The Cabbage Patch was conceived by Danish artists and designers Karen Gamborg Knudsen and Kasper Magnussen of Gamborg/Magnussen. The duo were commissioned by the Danish Arts Foundation in partnership with Garfield Park Conservatory and the Chicago Park District to create a living, growing homage to Jens Jensen, the Danish-American landscape architect and designer of the iconic glass dome and landscaped interior of the Garfield Park Conservatory.

Paying tribute to their countryman, architects Karen Gamborg Knudsen and Kasper Magnussen gravitated towards the humble cabbage. The installation featured a field of 10,000 cabbages and a functional garden kitchen in the middle of the park, with cabbage harvest days creating a gathering spot for local community, school programs, and visitors alike.

"For centuries, cabbages have been a staple crop grown by many cultures, including the Danes," said Ellen Braae, landscape architect and chairperson of the Danish Arts Foundation’s Committee for Architecture, which selected the project as the first official Danish contribution to the Biennial. Braae talks about how the Cabbage Patch catalyses conversations on culture, social equity and climate change: 

"Cabbages are inexpensive to grow and thrive in Denmark’s climate, given that the plants can still develop when temperatures drop below freezing, Braae said. For many years, cabbage has not been seen as exotic or interesting compared to other foods, but cabbages are experiencing a sort of rebirth with the new Nordic cuisine movement, which has incorporated local, natural and seasonal foods into dishes in Denmark and other Nordic countries."

With the cabbage patch in Garfield Park, Braae evokes Danish hopes to spur Chicagoans to think about how community spaces are used and who has access to them. “It touches into discussions about food production and how we do that in those open places that we share,” she said. “And then it has all these sort of social dimensions. How it can engage children? How can it be a platform for how we prepare our food, for how we grow our food? So in that sense it has a huge resonance.”

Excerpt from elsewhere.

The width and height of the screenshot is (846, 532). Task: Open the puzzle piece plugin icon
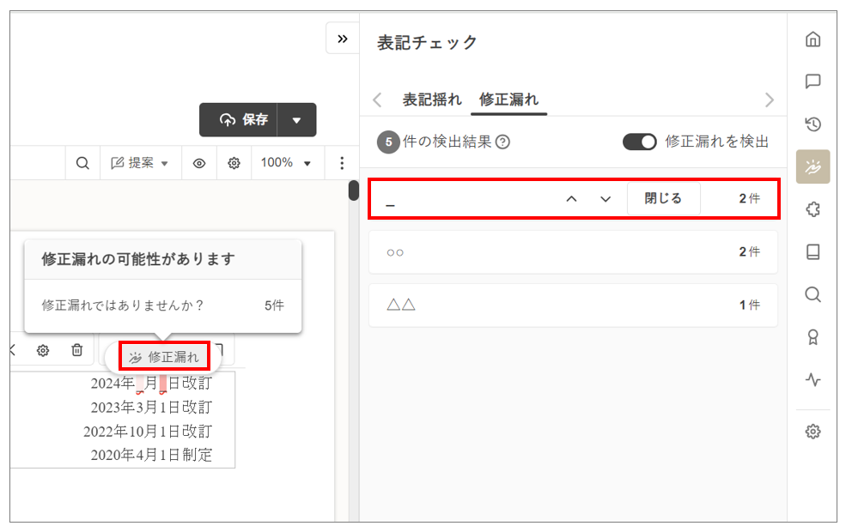pos(813,209)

"The Cabbage Patch invites us to reflect on how we use the land that we have in common, on who uses the land and for what purposes — and it invites us to practice and explore the possibilities that the project offers in those regards. Cabbages used to be a ‘poor man’s food.’ Yet, in contemporary Nordic cuisine it occupies a special position as a healthy and local food with a long history. Moreover, cabbages are also grown in Chicago, and Chicago has its story about their ‘cabbage war’ with lower social classes raising their voice over their lack of public space. In that sense, cabbages also hold a message about right to space. As anyone can go a pick up a cabbage [at the Cabbage Patch], the Danish contribution is also delivering a message about social empowerment and the right to healthy food."

Read more at WTTW, Garfield Park ConservatoryMedium, and Block Club Chicago.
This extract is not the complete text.